At the moment, only three components, the JobClient, JobManager and TaskManager, are implemented as actors. In order to better exploit concurrency while improving scalability, it is conceivable to realize more components as actors. A promising candidate could be the ExecutionGraph whose individual ExecutionVertices or even the  associated Execution object could be implemented as an actor. Such a fine-grained actor model would have the advantage that the state updates could be directly sent to the respective Execution object. This way, the JobManager would be noticeably relieved from being a single point of communication.

Configuration

  • akka.ask.timeout: Timeout used for all futures and blocking Akka calls. If Flink fails due to timeouts then you should try to increase this value. Timeouts can be caused by slow machines or a congested network. The timeout value requires a time-unit specifier (ms/s/min/h/d) (DEFAULT: 100 s).

- `akka.ask.timeout`: 
- `akka.lookup.timeout`: Timeout used for the lookup of the JobManager. The timeout value has to contain a time-unit specifier (ms/s/min/h/d) (DEFAULT: **10 s**).

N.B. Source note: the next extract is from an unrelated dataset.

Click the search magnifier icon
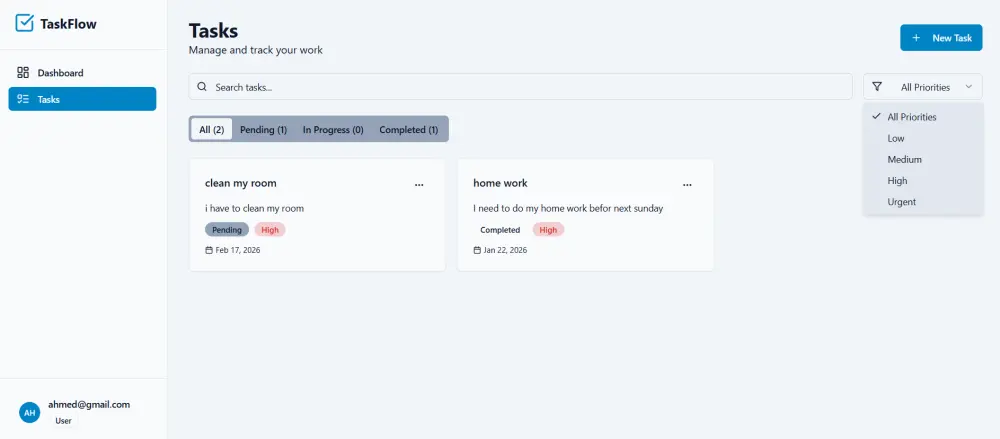Screen dimensions: 1000x439 coord(202,87)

- `akka.framesize`: Maximum size of messages which are sent between the JobManager and the TaskManagers. If Flink fails because messages exceed this limit, then you should increase it. The message size requires a size-unit specifier (DEFAULT: **10485760b**).
- `akka.watch.heartbeat.interval`: Heartbeat interval for Akka's DeathWatch mechanism to detect dead TaskManagers. If TaskManagers are wrongly marked dead because of lost or delayed heartbeat messages, then you should increase this value. A thorough description of Akka's DeathWatch can be found [here](http://doc.akka.io/docs/akka/snapshot/scala/remoting.html#failure-detector) (DEFAULT: **akka.ask.timeout/10**).

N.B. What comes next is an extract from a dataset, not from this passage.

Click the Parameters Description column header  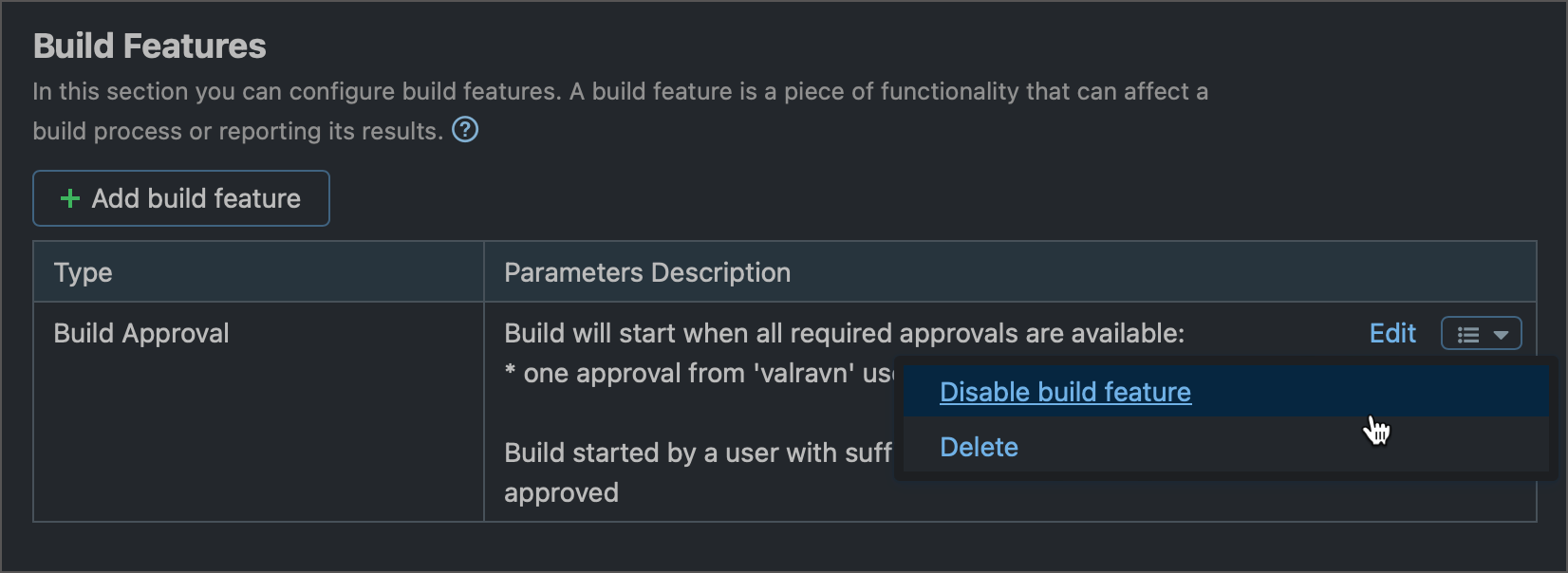pos(646,272)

- `akka.watch.heartbeat.pause`: Acceptable heartbeat pause for Akka's DeathWatch mechanism. A low value does not allow a irregular heartbeat. A thorough description of Akka's DeathWatch can be found [here](http://doc.akka.io/docs/akka/snapshot/scala/remoting.html#failure-detector) (DEFAULT: **akka.ask.timeout**).
- `akka.watch.threshold`: Threshold for the DeathWatch failure detector. A low value is prone to false positives whereas a high value increases the time to detect a dead TaskManager. A thorough description of Akka's DeathWatch can be found [here](http://doc.akka.io/docs/akka/snapshot/scala/remoting.html#failure-detector) (DEFAULT: **12**).

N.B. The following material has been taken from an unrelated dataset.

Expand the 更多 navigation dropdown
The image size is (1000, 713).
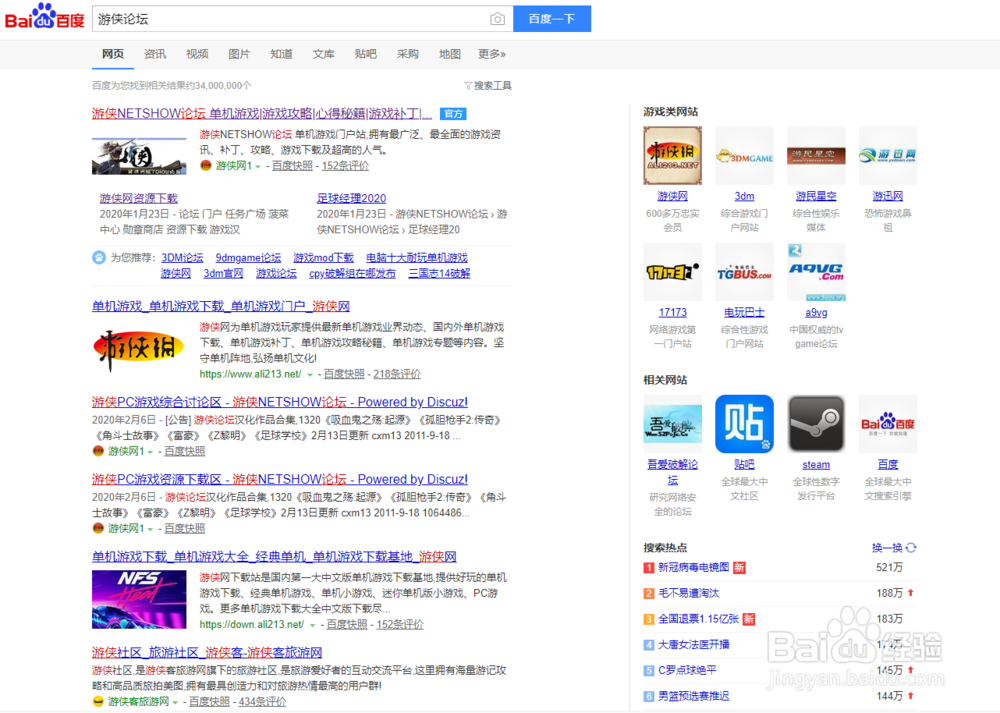[x=490, y=53]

- `akka.transport.heartbeat.interval`: Heartbeat interval for Akka's transport failure detector. Since Flink uses TCP, the detector is not necessary. Therefore, the detector is disabled by setting the interval to a very high value. In case you should need the transport failure detector, set the interval to some reasonable value. The interval value requires a time-unit specifier (ms/s/min/h/d) (DEFAULT: **1000 s**).
- `akka.transport.heartbeat.pause`: Acceptable heartbeat pause for Akka's transport failure detector. Since Flink uses TCP, the detector is not necessary. Therefore, the detector is disabled by setting the pause to a very high value. In case you should need the transport failure detector, set the pause to some reasonable value. The pause value requires a time-unit specifier (ms/s/min/h/d) (DEFAULT: **6000 s**).
- `akka.transport.threshold`: Threshold for the transport failure detector. Since Flink uses TCP, the detector is not necessary and, thus, the threshold is set to a high value (DEFAULT: **300**).
- `akka.tcp.timeout`: Timeout for all outbound connections. If you should experience problems with connecting to a TaskManager due to a slow network, you should increase this value (DEFAULT: **akka.ask.timeout**).
- `akka.throughput`: Number of messages that are processed in a batch before returning the thread to the pool. Low values denote a fair scheduling whereas high values can increase the performance at the cost of unfairness (DEFAULT: **15**).
- `akka.log.lifecycle.events`: Turns on the Akka's remote logging of events. Set this value to 'on' in case of debugging (DEFAULT: **off**).
- `akka.startup-timeout`: Timeout after which the startup of a remote component is considered being failed (DEFAULT: **akka.ask.timeout**).